Activity: Starting with the first line and ending with the one that holds "You are a computer-use agent. Viewport: 1097px", retype the entries exactly.

[Dataset entries]

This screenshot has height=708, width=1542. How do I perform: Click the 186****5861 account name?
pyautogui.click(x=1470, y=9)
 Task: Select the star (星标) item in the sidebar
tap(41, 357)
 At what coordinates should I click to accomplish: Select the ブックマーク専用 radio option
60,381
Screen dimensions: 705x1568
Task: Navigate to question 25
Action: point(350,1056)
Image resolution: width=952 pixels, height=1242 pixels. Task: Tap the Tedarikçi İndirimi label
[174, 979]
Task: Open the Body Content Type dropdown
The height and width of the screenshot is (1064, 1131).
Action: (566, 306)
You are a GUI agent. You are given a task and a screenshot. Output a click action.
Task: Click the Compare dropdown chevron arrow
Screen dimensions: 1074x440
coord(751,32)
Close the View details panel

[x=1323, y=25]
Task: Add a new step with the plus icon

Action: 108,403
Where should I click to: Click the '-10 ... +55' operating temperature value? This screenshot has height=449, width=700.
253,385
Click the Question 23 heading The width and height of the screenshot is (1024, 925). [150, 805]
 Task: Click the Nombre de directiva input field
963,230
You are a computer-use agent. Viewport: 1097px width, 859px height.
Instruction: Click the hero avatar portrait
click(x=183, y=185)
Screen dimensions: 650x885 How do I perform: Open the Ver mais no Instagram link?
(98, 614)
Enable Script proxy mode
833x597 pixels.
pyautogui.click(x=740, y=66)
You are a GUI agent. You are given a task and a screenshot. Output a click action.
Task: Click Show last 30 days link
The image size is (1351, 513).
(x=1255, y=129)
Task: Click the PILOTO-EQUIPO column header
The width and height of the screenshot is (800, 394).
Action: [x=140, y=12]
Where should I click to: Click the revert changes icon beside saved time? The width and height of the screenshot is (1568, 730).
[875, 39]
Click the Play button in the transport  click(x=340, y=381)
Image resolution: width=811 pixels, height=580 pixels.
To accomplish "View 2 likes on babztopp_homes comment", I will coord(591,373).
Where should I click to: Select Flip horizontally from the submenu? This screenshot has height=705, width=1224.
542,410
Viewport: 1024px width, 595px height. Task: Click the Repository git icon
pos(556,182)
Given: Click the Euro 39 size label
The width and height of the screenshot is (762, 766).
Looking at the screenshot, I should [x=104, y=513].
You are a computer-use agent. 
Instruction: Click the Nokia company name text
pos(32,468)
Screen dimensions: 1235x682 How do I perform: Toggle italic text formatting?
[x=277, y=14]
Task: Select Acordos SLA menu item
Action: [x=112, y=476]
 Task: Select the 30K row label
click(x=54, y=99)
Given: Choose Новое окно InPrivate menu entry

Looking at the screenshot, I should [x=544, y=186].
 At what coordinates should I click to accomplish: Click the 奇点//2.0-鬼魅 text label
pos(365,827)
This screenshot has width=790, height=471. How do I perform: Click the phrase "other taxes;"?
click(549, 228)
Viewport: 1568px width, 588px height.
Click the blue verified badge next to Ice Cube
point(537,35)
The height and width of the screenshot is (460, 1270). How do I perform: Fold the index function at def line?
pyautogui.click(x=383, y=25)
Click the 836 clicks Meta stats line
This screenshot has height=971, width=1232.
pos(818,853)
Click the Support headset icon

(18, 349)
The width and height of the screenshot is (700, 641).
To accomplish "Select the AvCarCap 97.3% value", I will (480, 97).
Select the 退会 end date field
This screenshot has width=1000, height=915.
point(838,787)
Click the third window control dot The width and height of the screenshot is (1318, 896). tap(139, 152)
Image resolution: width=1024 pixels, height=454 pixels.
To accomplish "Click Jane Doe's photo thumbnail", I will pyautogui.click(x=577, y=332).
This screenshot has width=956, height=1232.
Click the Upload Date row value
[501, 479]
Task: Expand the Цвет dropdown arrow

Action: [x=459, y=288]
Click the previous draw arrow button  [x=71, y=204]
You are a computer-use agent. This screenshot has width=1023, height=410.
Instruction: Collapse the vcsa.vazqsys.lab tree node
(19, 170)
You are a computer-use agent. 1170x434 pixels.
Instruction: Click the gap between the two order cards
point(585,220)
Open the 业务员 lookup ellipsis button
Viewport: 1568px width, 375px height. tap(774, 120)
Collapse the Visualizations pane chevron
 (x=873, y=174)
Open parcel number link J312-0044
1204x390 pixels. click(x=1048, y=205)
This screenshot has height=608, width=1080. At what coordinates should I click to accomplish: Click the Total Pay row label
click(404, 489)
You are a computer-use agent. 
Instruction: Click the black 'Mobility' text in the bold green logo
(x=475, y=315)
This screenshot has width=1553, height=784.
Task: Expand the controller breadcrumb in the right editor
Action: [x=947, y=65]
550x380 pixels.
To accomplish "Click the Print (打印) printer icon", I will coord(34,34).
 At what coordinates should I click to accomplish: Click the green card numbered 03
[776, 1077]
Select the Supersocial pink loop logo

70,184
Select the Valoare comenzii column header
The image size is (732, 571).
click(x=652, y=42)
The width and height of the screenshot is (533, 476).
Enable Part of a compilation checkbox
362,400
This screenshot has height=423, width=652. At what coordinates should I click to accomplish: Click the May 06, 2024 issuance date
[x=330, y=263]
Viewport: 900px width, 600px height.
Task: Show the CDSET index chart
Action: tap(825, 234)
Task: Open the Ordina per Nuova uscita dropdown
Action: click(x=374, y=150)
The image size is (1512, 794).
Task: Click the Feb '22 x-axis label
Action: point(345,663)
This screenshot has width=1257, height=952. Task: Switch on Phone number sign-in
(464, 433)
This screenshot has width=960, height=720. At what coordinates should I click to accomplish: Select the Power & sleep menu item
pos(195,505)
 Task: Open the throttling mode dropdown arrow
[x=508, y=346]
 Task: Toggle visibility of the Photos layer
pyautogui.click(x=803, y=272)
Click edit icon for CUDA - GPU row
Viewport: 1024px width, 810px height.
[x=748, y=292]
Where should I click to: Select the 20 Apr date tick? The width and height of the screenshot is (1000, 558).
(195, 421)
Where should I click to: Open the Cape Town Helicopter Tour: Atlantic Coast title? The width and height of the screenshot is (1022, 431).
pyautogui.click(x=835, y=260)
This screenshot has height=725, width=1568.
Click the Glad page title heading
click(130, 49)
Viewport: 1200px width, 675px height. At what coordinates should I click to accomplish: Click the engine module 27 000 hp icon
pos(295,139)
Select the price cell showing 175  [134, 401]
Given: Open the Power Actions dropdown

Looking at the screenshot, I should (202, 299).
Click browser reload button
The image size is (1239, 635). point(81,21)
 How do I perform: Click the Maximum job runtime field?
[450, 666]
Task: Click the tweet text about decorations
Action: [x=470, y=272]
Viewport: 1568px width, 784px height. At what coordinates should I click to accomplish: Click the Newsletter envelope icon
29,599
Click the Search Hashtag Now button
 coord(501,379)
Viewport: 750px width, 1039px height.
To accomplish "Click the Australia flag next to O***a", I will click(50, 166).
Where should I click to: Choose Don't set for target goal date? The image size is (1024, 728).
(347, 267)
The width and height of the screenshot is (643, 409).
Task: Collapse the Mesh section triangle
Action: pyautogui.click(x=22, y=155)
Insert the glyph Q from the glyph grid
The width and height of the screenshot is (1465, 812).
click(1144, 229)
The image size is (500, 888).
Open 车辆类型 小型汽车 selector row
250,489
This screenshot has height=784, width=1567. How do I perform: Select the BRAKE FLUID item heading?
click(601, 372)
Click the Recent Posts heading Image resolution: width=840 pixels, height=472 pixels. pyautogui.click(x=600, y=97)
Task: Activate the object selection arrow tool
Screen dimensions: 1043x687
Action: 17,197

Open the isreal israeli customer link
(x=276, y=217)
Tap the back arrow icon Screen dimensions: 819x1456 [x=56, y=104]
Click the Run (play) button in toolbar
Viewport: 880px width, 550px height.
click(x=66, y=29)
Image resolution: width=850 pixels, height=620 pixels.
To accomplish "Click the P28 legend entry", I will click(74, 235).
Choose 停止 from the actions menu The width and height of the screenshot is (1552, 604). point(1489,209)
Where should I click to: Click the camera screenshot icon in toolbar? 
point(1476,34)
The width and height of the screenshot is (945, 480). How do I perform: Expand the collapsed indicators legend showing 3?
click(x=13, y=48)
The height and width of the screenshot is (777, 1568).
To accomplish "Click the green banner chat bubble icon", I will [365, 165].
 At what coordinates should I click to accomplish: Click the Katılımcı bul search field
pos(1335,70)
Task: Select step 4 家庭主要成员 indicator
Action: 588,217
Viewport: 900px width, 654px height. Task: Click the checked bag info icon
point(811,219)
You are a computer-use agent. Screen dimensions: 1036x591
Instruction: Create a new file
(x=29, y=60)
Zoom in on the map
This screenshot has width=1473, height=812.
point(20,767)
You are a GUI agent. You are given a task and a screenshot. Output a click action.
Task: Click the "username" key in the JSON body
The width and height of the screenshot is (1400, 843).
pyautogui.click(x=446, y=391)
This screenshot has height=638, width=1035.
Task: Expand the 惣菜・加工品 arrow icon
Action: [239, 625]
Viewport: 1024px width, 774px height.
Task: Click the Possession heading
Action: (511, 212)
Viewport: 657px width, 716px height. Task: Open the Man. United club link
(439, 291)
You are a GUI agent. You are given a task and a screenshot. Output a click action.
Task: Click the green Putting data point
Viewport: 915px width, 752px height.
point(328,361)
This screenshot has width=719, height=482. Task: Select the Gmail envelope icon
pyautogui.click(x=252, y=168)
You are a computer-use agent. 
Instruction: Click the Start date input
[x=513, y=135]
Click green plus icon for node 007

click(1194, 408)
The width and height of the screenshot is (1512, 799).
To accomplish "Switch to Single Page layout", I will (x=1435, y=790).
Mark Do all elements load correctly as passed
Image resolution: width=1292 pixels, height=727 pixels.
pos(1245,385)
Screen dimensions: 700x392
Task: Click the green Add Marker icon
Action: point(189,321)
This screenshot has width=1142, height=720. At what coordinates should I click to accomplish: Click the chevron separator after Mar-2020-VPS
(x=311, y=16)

Exercise solution:
This screenshot has height=708, width=1542. How do I perform: Click the 186****5861 account name?
pyautogui.click(x=1470, y=9)
 Task: Select the star (星标) item in the sidebar
tap(41, 357)
 At what coordinates should I click to accomplish: Select the ブックマーク専用 radio option
60,381
Screen dimensions: 705x1568
Task: Navigate to question 25
Action: point(350,1056)
Image resolution: width=952 pixels, height=1242 pixels. Task: Tap the Tedarikçi İndirimi label
[174, 979]
Task: Open the Body Content Type dropdown
The height and width of the screenshot is (1064, 1131).
Action: (566, 306)
You are a GUI agent. You are given a task and a screenshot. Output a click action.
Task: Click the Compare dropdown chevron arrow
Screen dimensions: 1074x440
coord(751,32)
Close the View details panel

[x=1323, y=25]
Task: Add a new step with the plus icon

Action: 108,403
Where should I click to: Click the '-10 ... +55' operating temperature value? This screenshot has height=449, width=700.
253,385
Click the Question 23 heading The width and height of the screenshot is (1024, 925). [150, 805]
 Task: Click the Nombre de directiva input field
963,230
You are a computer-use agent. Viewport: 1097px width, 859px height.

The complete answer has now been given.